(WORKING DATA Opens)

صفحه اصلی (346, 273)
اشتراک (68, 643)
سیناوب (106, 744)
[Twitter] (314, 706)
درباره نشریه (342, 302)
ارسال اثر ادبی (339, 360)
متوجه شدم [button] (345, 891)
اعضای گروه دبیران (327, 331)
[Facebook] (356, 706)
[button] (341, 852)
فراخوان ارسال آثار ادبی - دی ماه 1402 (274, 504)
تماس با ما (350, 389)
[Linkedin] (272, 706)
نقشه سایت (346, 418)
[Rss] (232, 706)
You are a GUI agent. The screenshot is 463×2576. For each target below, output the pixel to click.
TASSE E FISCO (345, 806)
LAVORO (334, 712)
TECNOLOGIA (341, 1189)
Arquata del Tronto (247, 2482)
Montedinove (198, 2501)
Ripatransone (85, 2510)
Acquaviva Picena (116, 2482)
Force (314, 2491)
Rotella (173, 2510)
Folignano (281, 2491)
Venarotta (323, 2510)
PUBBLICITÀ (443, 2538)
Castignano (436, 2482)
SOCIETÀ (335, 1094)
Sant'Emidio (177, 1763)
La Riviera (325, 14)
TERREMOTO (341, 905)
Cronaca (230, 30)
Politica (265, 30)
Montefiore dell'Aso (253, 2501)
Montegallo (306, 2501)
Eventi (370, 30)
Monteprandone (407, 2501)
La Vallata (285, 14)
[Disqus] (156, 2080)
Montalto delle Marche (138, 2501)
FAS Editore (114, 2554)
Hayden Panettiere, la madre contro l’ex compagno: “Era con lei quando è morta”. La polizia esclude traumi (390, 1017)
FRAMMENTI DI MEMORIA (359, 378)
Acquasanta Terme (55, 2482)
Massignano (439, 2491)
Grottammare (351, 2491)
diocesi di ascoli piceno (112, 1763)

(WORKING DATA Closes)

- [WHAT IS NEEDED] The full set of entries above should be given again exactly.

- [TASK OUTPUT]
صفحه اصلی (346, 273)
اشتراک (68, 643)
سیناوب (106, 744)
[Twitter] (314, 706)
درباره نشریه (342, 302)
ارسال اثر ادبی (339, 360)
متوجه شدم [button] (345, 891)
اعضای گروه دبیران (327, 331)
[Facebook] (356, 706)
[button] (341, 852)
فراخوان ارسال آثار ادبی - دی ماه 1402 (274, 504)
تماس با ما (350, 389)
[Linkedin] (272, 706)
نقشه سایت (346, 418)
[Rss] (232, 706)
You are a GUI agent. The screenshot is 463×2576. For each target below, output the pixel to click.
TASSE E FISCO (345, 806)
LAVORO (334, 712)
TECNOLOGIA (341, 1189)
Arquata del Tronto (247, 2482)
Montedinove (198, 2501)
Ripatransone (85, 2510)
Acquaviva Picena (116, 2482)
Force (314, 2491)
Rotella (173, 2510)
Folignano (281, 2491)
Venarotta (323, 2510)
PUBBLICITÀ (443, 2538)
Castignano (436, 2482)
SOCIETÀ (335, 1094)
Sant'Emidio (177, 1763)
La Riviera (325, 14)
TERREMOTO (341, 905)
Cronaca (230, 30)
Politica (265, 30)
Montefiore dell'Aso (253, 2501)
Montegallo (306, 2501)
Eventi (370, 30)
Monteprandone (407, 2501)
La Vallata (285, 14)
[Disqus] (156, 2080)
Montalto delle Marche (138, 2501)
FAS Editore (114, 2554)
Hayden Panettiere, la madre contro l’ex compagno: “Era con lei quando è morta”. La polizia esclude traumi (390, 1017)
FRAMMENTI DI MEMORIA (359, 378)
Acquasanta Terme (55, 2482)
Massignano (439, 2491)
Grottammare (351, 2491)
diocesi di ascoli piceno (112, 1763)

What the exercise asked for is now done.